** Required action **
Copy only the lines from the one containing "Instruction: Click the" through the final line of the records below, exactly as written, with no pictures.

"""

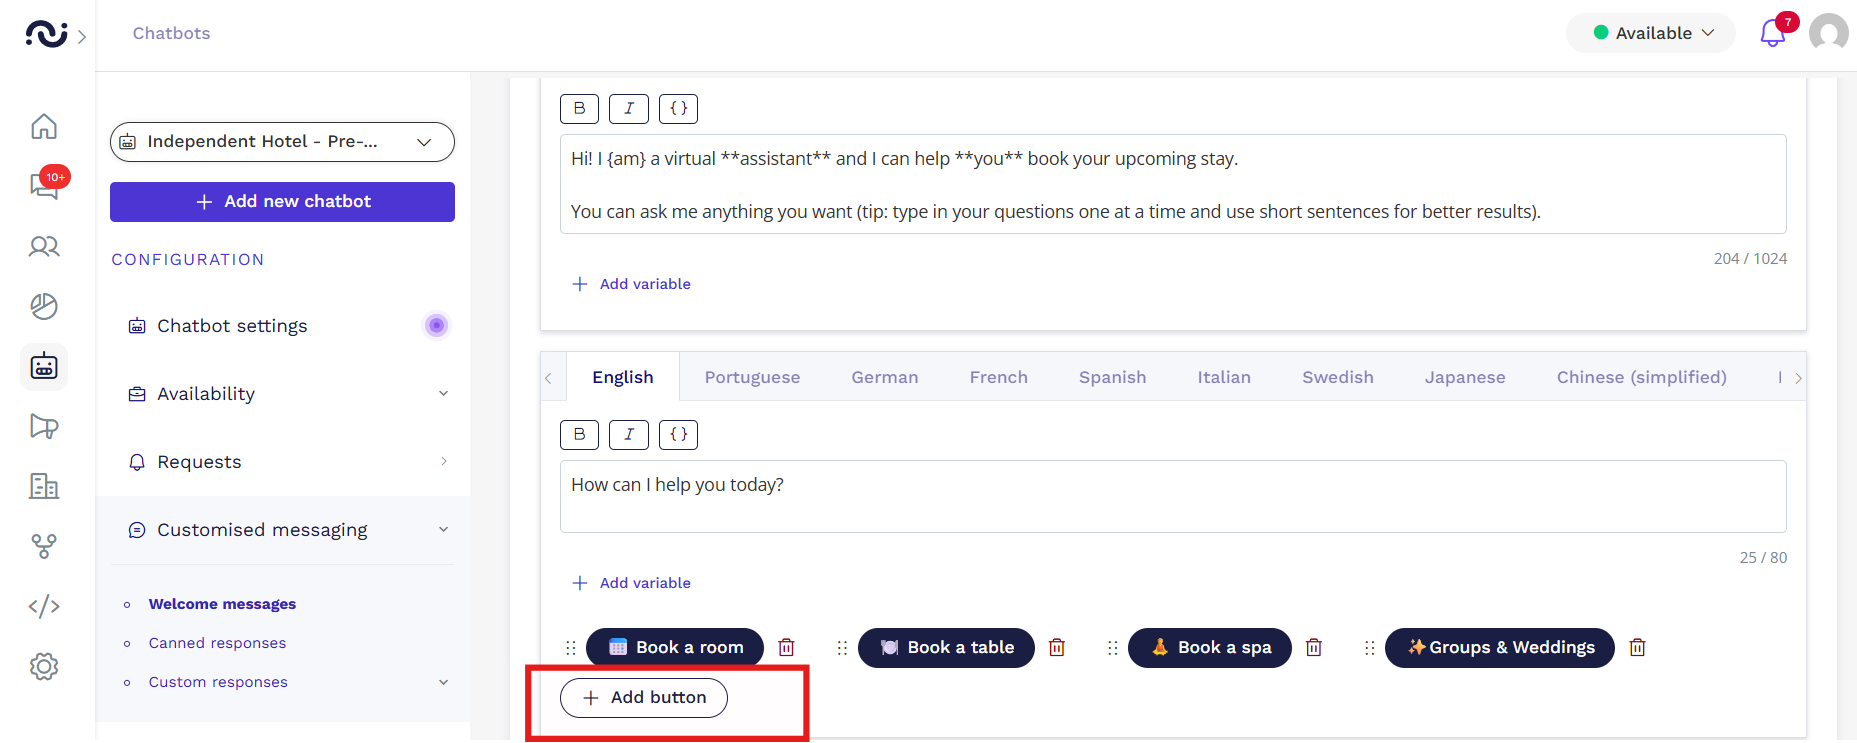
Task: Open the home icon in sidebar
Action: pyautogui.click(x=44, y=127)
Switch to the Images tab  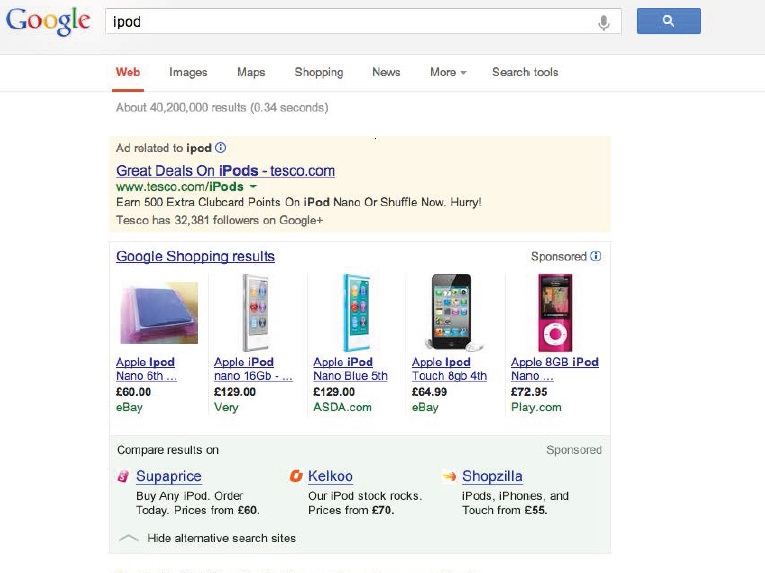[188, 72]
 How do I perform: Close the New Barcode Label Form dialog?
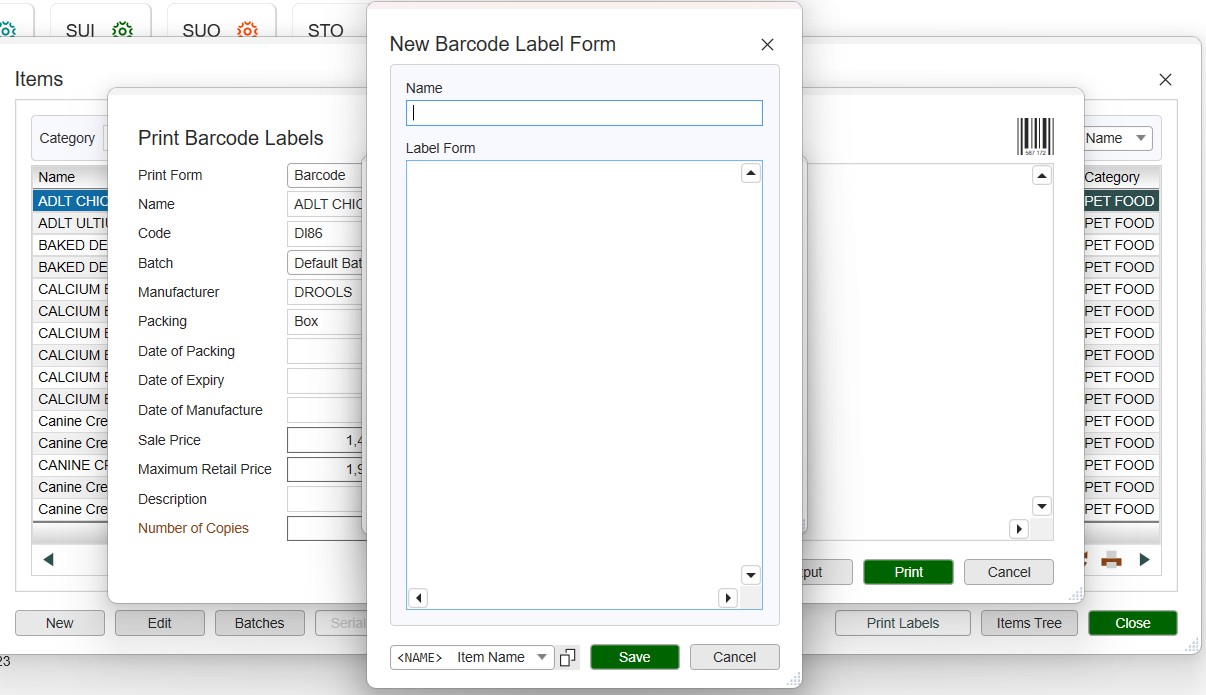[767, 44]
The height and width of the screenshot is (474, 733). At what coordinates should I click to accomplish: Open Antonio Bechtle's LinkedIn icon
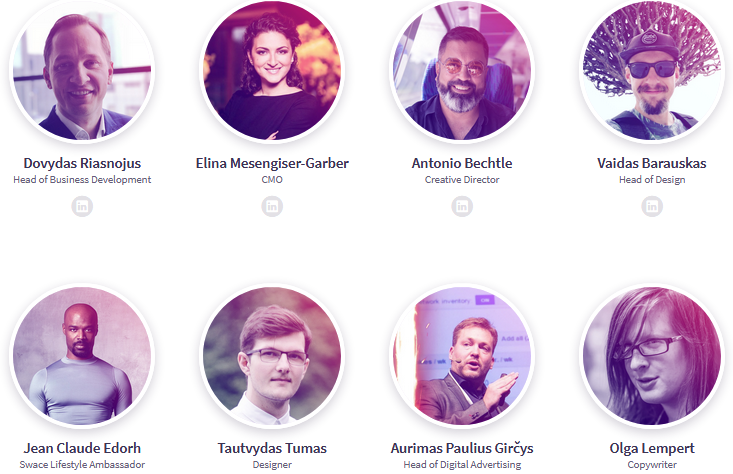point(462,206)
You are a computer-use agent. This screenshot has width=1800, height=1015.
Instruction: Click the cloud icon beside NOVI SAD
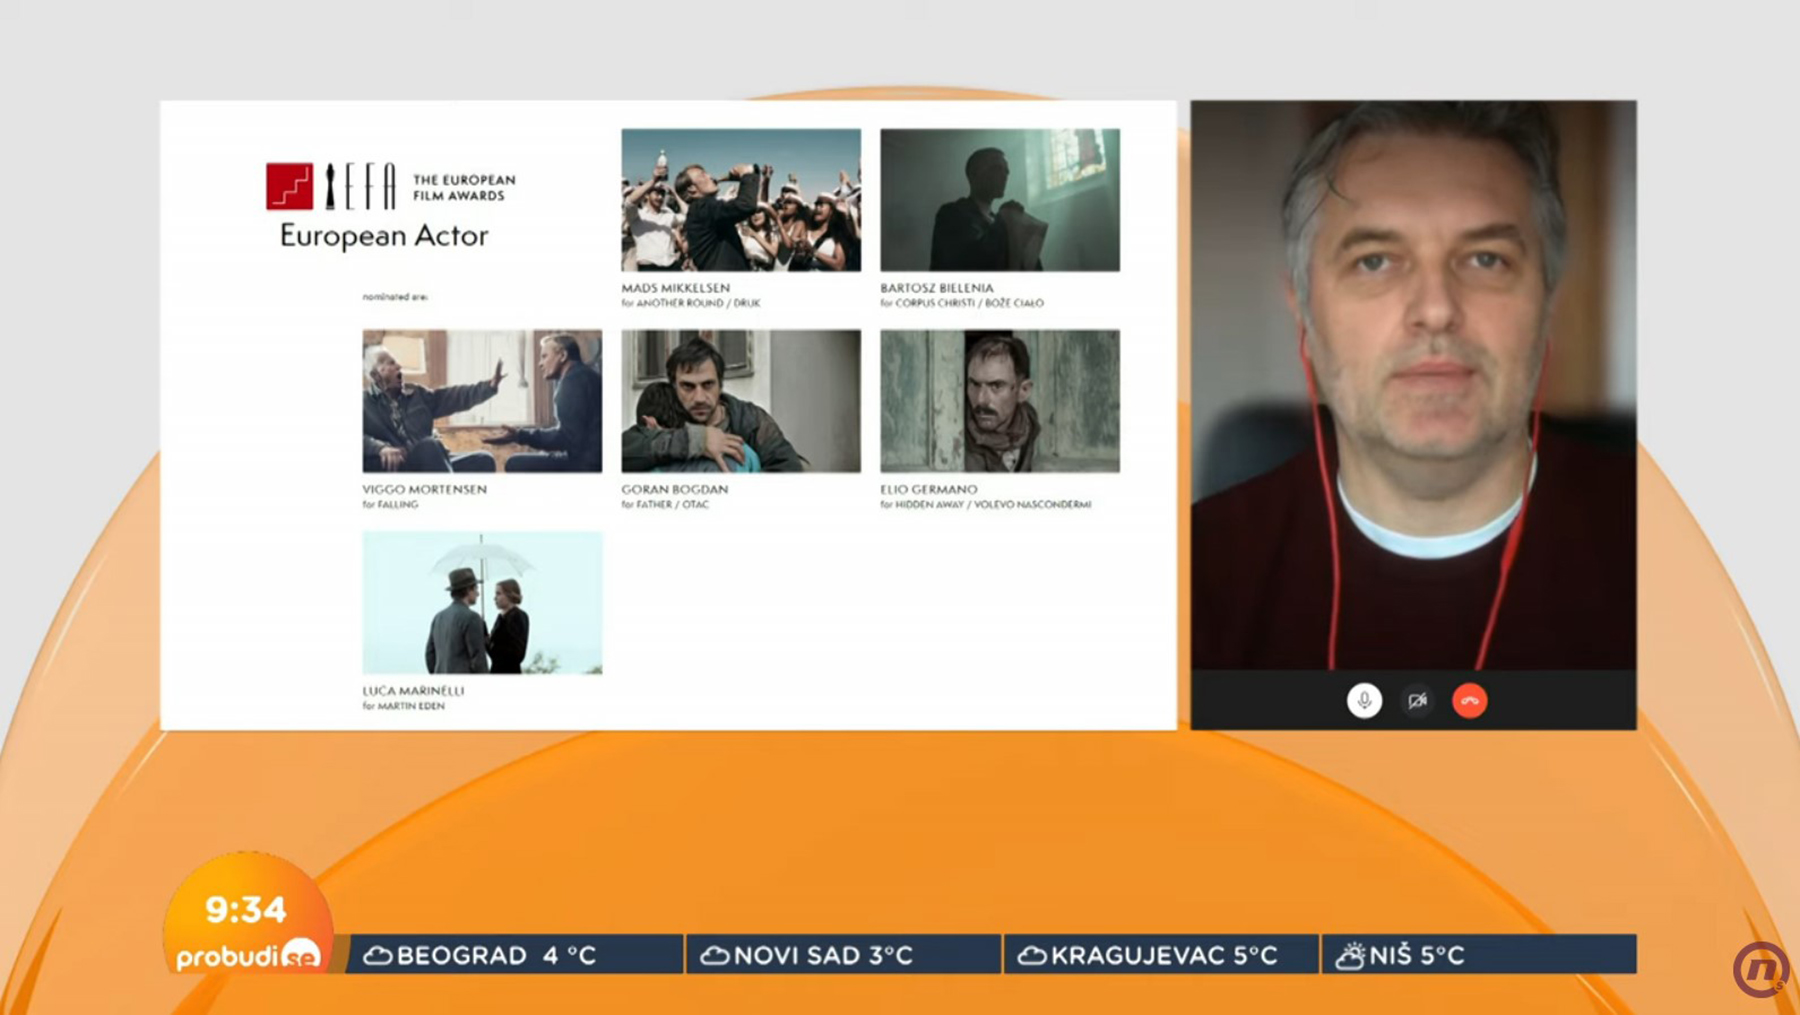(715, 955)
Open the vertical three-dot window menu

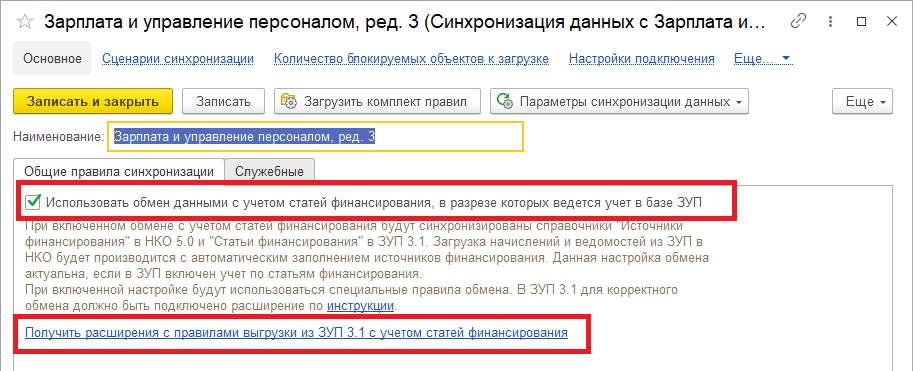pos(831,22)
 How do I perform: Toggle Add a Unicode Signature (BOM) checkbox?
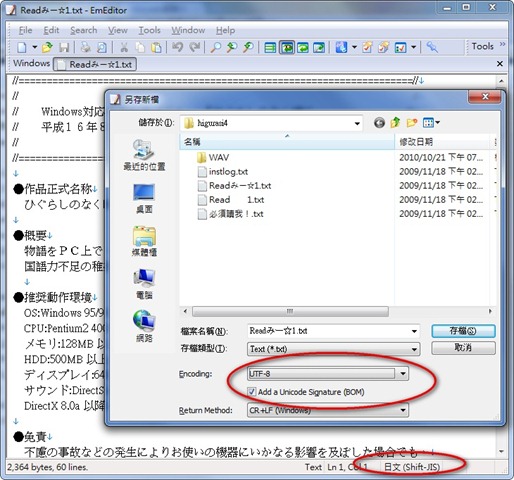[x=252, y=392]
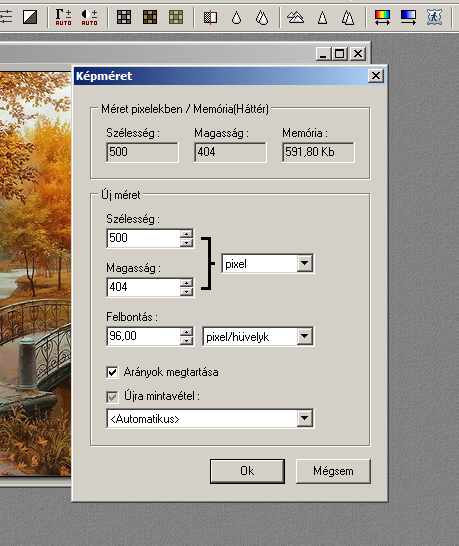Toggle the Arányok megtartása checkbox
Screen dimensions: 459x546
click(112, 372)
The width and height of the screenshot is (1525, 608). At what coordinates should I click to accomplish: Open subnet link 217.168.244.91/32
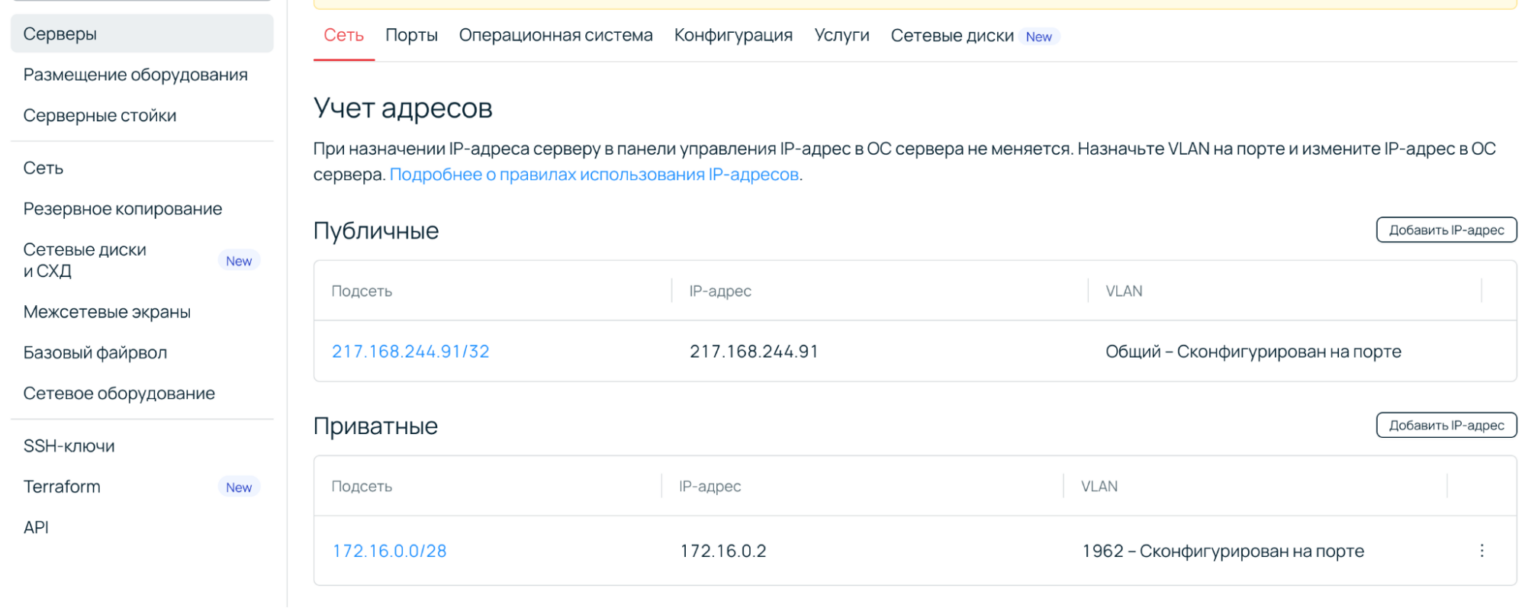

"""

** Result **
Instruction: Click the cloud icon beside NOVI SAD
(715, 955)
Open the vertical three-dot window menu

pos(831,22)
 How do I perform: Toggle Add a Unicode Signature (BOM) checkbox?
[x=252, y=392]
Toggle the Arányok megtartása checkbox
Screen dimensions: 459x546
click(112, 372)
The width and height of the screenshot is (1525, 608). At what coordinates should I click to accomplish: Open subnet link 217.168.244.91/32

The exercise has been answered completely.